Data excerpts:
=== Section Start ===
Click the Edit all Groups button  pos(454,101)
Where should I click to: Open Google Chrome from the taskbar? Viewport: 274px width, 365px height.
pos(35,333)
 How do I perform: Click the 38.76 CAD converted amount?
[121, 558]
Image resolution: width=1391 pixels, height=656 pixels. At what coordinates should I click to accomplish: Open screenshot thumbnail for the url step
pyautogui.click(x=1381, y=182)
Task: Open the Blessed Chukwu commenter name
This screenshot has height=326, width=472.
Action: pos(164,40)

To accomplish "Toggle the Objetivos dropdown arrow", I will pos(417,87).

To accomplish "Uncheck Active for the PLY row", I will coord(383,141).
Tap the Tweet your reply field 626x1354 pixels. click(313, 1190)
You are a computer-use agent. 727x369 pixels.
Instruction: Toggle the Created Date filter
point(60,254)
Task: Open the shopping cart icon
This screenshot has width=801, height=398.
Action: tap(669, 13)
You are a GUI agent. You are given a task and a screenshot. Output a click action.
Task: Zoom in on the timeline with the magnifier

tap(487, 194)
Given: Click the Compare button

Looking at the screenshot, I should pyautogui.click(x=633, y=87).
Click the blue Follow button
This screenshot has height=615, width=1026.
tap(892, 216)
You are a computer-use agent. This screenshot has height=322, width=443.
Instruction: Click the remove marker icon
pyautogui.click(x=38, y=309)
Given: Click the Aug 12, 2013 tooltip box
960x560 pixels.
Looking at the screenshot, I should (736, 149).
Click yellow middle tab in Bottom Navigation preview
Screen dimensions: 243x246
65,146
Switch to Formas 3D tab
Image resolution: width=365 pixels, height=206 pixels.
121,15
=== Section End ===
— THE TASK —
From the line that contains "You are a computer-use agent. This" through the last line of the records above, copy every line exactly and leave out the rest.

— SOLUTION FOR THIS TASK —
You are a computer-use agent. This screenshot has height=322, width=443.
Instruction: Click the remove marker icon
pyautogui.click(x=38, y=309)
Given: Click the Aug 12, 2013 tooltip box
960x560 pixels.
Looking at the screenshot, I should (736, 149).
Click yellow middle tab in Bottom Navigation preview
Screen dimensions: 243x246
65,146
Switch to Formas 3D tab
Image resolution: width=365 pixels, height=206 pixels.
121,15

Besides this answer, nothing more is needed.